**Exercise instructions**
A faithful copy of the entries is required, with no images in it.
== Segment start ==
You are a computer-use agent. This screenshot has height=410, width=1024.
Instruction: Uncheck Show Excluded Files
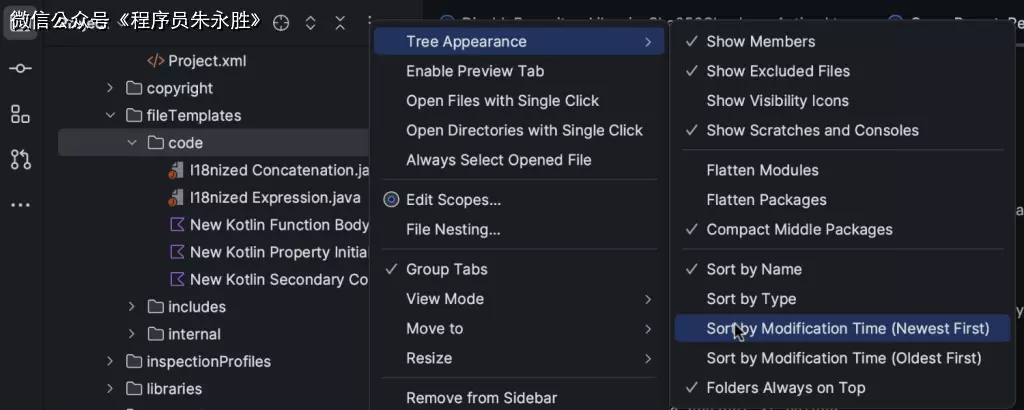tap(777, 71)
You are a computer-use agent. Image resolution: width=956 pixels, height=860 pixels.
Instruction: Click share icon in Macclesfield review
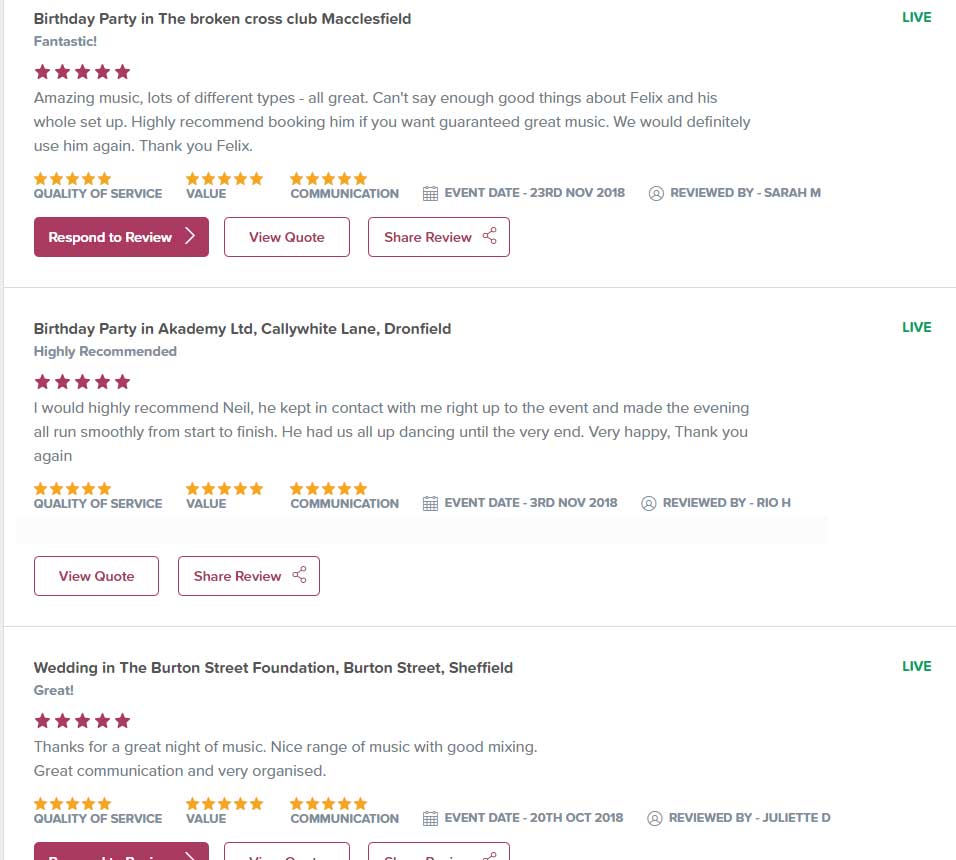(489, 237)
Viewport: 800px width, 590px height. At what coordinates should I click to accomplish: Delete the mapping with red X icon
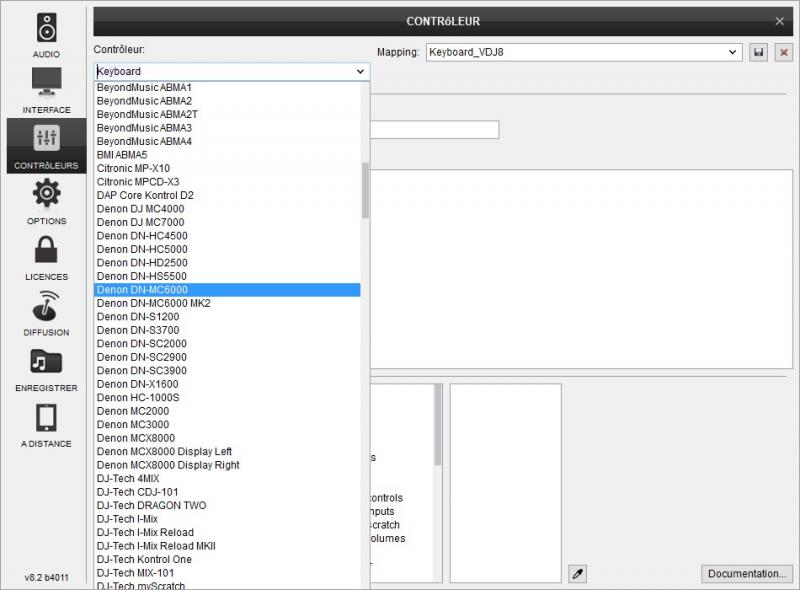click(783, 52)
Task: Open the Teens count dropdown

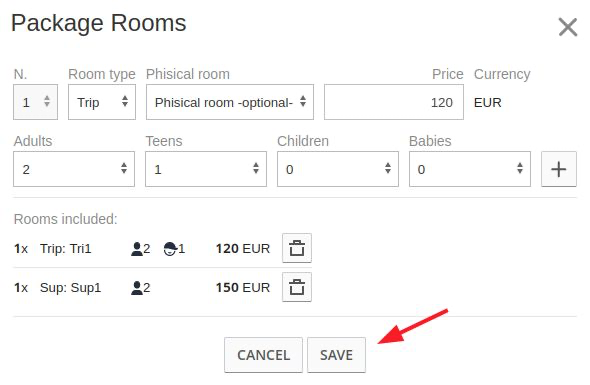Action: 206,169
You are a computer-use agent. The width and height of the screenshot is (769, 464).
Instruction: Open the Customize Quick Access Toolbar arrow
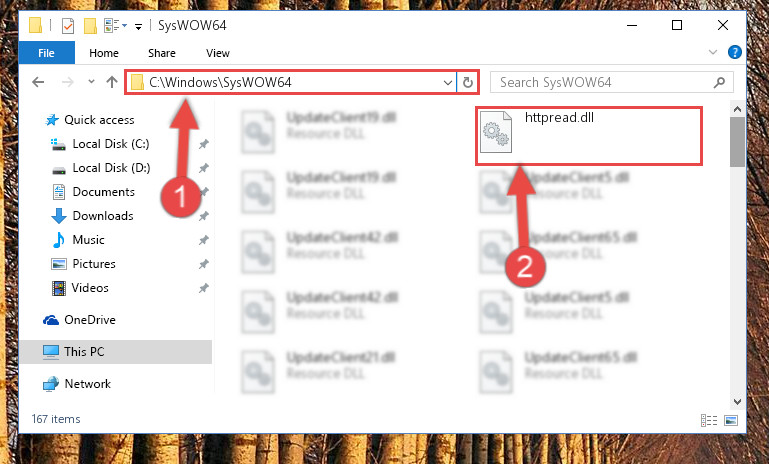(x=138, y=26)
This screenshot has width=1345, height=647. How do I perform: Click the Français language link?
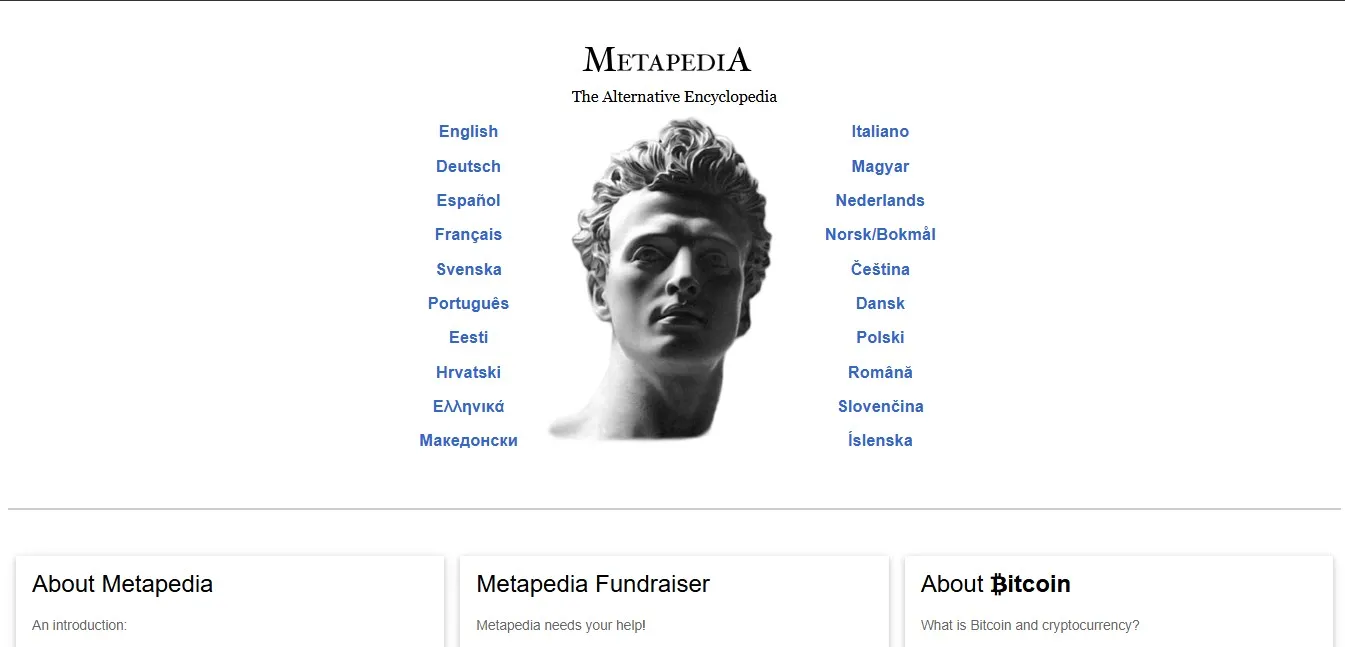pos(468,234)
== Segment end ==
**Result of this exercise**
You are a computer-use agent. This screenshot has height=410, width=1024.
Instruction: Uncheck Show Excluded Files
tap(777, 71)
You are a computer-use agent. Image resolution: width=956 pixels, height=860 pixels.
Instruction: Click share icon in Macclesfield review
(489, 237)
Viewport: 800px width, 590px height. At what coordinates should I click to accomplish: Delete the mapping with red X icon
click(783, 52)
Task: Open the Teens count dropdown

Action: 206,169
You are a computer-use agent. The width and height of the screenshot is (769, 464).
Instruction: Open the Customize Quick Access Toolbar arrow
(x=138, y=26)
This screenshot has width=1345, height=647. How do I perform: Click the Français language link?
pos(468,234)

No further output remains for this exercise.